01
「……なーぜこうなった?」
んー、妙に落ち着いている私。
こういう時は興奮した方がいいのかもしれない。
なぜかって?
そりゃあ、寝て起きたら知らない街にトリップしてしまっていたからさ。
景色を見る限り、ここは名探偵コナンの世界。もちろん、私の大好きなキッドだっているはず。
そんな異世界にトリップしたなんて有り得ない。
でも、地にしっかり足がついてるし。
真実は、いつも1つなのだよ。
「……とりあえず、もう1回家に入ろう」
現在昼の12時。
目が覚めて知らないベッドに寝ていた私は知らない男の家に連れて来られたのかと思い慌てて外へ出たがどうやら違うらしい
家の中に入ると、江古田の制服が綺麗に洋服ラックにかかっていた。
きっとあれでしょ?
明日から学校行けとかいうやつでしょ?
トリップってそんな感じだよね。
今日は転校生が来てるぞー。入れー。
って感じだよね。ふふ。
今日はゆっくり街を散策しよう。
ーーーー
「今日は転校生が来てるぞー。入れー」
うわー……まんまじゃん。
ドアを開けると一層ざわつく教室に、目を向けられない。
転校なんて初めてだから凄い緊張する。
「名字名前です……よろしくお願いします……」
パラパラと拍手が零れ、先生に黒羽の席の隣なと席を指さされた。
結構お決まりなパターンだけどドキドキしていたのも束の間、いねーじゃん。
黒羽快斗いねーじゃん。
「私は中森青子、よろしくね、名前ちゃん!」
代わりに、私の前の席の青子ちゃんが挨拶をしてくれた。
よろしくねと返すと、今日はいないけど、隣は黒羽快斗だよ。サボり気味のばかなやつだけど。と教えてくれた。
うん、実は知ってる。
その後は昼休みの質問攻め以外青子ちゃんが話し相手になってくれる事が多く、互いにちゃん付けはやめようと話すまで仲良くなった。

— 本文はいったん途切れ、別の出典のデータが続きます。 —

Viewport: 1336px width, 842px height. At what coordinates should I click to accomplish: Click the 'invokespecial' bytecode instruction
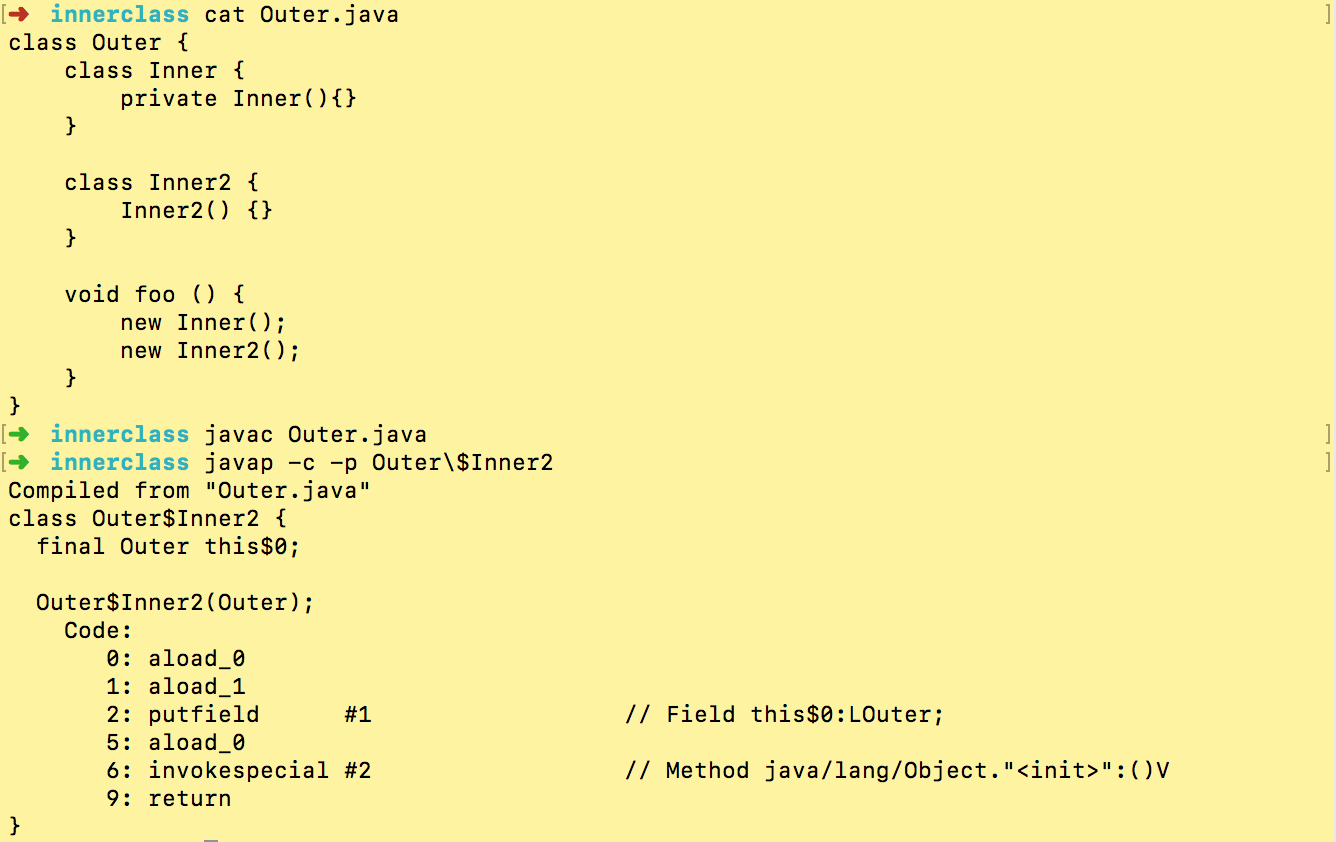pyautogui.click(x=238, y=770)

放課後も質問攻めにあい、疲れているところで青子がみんなを静止してくれて今に至る。
「つ、疲れた〜っ……。ありがとう青子」
「転校生は大変だねー!私今日用事あるから、帰るね!ごめん、また明日!」
「うん、今日は色々ありがとう!」
“いーえー!”と手を振って帰る青子はなんだか頼もしい。
私はと言うと疲れ過ぎて机と一体化している。これじゃあとても青子みたく頼もしくはなれない。
疲れたなー、なんて言いながら目を閉じると、もう誰もいない教室が心地よく、眠気に身を任せたーーー。